Negativa de sustentação oral em julgamento estendido configura nulidade, decide STJ

Negativa de sustentação oral em julgamento estendido configura nulidade, decide STJ

Ao negar um pedido de sustentação oral em caso de julgamento estendido, conforme previsto no artigo 942 do Código de Processo Civil, configura-se cerceamento do direito de defesa e consequente nulidade do acórdão. Este foi o entendimento do ministro Paulo Sérgio Domingues, do Superior Tribunal de Justiça, ao dar provimento a recurso especial que anulou acórdão do Tribunal de Justiça do Rio de Janeiro e determinou o retorno da ação indenizatória ao juízo de origem para novo julgamento.

Conforme consta nos autos, o caso envolve uma disputa de revisão contratual entre uma empresa de locação de módulos habitáveis e a Petrobras.
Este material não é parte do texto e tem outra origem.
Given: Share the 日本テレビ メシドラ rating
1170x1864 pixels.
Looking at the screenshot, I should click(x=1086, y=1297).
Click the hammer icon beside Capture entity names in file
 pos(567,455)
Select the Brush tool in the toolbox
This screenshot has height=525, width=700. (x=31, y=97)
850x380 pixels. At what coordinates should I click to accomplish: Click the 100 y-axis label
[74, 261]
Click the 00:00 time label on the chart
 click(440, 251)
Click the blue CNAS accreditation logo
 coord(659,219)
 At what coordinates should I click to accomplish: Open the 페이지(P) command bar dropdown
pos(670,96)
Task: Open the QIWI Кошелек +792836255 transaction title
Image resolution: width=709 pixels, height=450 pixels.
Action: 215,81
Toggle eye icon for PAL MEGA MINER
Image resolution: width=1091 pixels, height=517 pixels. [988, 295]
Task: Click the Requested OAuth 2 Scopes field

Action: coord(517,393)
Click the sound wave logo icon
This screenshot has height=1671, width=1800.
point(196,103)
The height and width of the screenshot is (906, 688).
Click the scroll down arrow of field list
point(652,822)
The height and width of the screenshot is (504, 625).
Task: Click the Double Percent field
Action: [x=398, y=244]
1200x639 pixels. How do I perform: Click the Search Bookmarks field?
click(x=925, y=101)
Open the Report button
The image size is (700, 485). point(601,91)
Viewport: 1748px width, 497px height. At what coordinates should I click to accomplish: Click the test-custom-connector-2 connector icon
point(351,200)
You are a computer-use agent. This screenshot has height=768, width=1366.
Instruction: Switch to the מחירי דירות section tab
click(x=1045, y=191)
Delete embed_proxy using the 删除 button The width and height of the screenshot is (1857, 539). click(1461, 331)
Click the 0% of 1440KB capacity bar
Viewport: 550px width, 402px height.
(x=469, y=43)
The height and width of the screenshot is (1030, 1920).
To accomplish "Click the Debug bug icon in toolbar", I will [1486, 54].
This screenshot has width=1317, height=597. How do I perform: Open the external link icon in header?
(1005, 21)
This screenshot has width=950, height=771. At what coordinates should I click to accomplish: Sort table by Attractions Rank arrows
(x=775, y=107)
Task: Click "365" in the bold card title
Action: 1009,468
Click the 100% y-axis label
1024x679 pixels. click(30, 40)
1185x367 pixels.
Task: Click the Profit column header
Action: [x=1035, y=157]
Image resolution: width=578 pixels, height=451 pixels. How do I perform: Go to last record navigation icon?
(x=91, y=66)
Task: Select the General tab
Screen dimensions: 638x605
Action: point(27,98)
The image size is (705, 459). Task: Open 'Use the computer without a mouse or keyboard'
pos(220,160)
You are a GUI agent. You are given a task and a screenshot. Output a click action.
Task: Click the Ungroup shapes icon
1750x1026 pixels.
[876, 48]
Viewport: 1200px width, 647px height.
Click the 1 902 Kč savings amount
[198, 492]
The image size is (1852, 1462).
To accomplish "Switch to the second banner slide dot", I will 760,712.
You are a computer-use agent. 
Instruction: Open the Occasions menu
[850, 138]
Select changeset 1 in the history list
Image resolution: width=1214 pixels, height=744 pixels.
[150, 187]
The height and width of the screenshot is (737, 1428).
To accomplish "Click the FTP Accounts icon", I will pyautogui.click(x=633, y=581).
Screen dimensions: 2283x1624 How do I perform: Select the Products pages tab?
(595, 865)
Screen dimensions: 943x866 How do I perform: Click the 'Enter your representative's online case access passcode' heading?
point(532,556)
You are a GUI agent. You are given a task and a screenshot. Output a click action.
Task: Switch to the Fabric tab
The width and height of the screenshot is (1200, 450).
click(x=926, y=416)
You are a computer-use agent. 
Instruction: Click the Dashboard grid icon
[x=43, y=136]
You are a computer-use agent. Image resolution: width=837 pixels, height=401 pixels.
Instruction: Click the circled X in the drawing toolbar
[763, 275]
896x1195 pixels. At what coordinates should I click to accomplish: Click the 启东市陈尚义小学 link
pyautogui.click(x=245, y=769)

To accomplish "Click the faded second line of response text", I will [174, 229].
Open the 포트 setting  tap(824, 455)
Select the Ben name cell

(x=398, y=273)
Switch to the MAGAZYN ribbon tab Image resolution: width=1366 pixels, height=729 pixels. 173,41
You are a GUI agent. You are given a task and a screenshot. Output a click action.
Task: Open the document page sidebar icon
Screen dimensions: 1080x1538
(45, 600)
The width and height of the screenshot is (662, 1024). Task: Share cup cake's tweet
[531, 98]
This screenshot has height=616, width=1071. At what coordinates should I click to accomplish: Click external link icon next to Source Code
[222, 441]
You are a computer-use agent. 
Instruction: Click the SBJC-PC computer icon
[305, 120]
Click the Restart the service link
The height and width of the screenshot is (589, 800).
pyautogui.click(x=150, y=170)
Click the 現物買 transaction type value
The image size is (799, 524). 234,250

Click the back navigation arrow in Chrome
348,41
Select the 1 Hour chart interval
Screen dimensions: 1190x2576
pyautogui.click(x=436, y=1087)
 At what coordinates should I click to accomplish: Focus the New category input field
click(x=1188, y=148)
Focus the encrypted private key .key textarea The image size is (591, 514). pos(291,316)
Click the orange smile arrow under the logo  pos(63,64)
No recurso apresentado ao STJ, a empresa autora sustentou que o TJ-RJ violou o artigo 942 do CPC ao não conceder pedido de sustentação oral durante a sessão de julgamento estendido.

Ao analisar o caso, o ministro constatou que o tribunal de origem de fato negou o pedido de sustentação oral sob a alegação de que a negativa não causaria prejuízo à empresa, uma vez que ela não havia informado a existência de novos argumentos capazes de influenciar o colegiado. Os desembargadores do TJ-RJ também alegaram que a ausência de uma magistrada na sessão inicial não justificaria nova sustentação, pois ela teria tido acesso ao áudio da sessão anterior.

Em sua decisão, o ministro registrou: "Consoante o entendimento do Superior Tribunal de Justiça, está configurado o cerceamento de defesa quando, na hipótese de julgamento estendido previsto no art. 942 do CPC, não se oportuniza ao advogado a realização de sustentação oral, circunstância que enseja a nulidade do acórdão". Com base nesse entendimento, o ministro acolheu os argumentos da empresa autora e determinou a anulação do julgamento.